Transurethral prostatectomy in human immunodeficiency virus-infected patients, morbidity and surgical risks in a developing economy
AbstractHuman immunodeficiency virus (HIV) infection is increasing world-wide and highly active antiretroviral treatment (HAAT) is allowing afflicted individuals to live near normal life span and acquire surgical diseases of the aged as in the unaffected population. This pose occupational hazards to operating surgeons especially in tropical Africa where the seroprevalence is so high that seroconversion in the medical staff contaminated with the virus is estimated to be as much as 15 times (per annum) more than what obtains in developed. A 63-year old man was admitted to our Hospital with urethral catheter in situ and having failed medical therapy, he opted for transurethral prostatectomy (TURP) which was done without any post-operative complication. He was known to be afflicted with human
immunodeficiency virus and on treatment for 3 years.
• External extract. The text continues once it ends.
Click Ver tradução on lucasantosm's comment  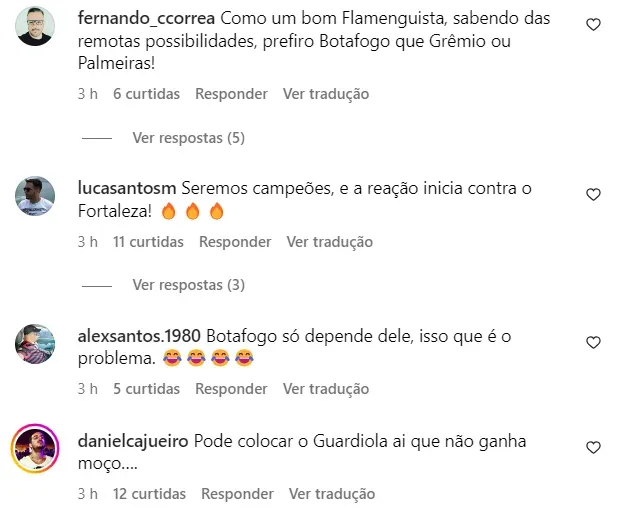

He also had a large but reducible inguinoscrotal hernia for 4 years attributed to lower urinary tract obstruction. He had a Lichtenstein repair of right inguinoscrotal hernia which was complicated by small hematoma that was evacuated. The risk of transmission and surgical morbidity during transurethral prostatectomy could be minimized by adequate universal precaution, pre-testing of all consented patients and wise selection of patients that would benefit from such surgical therapy.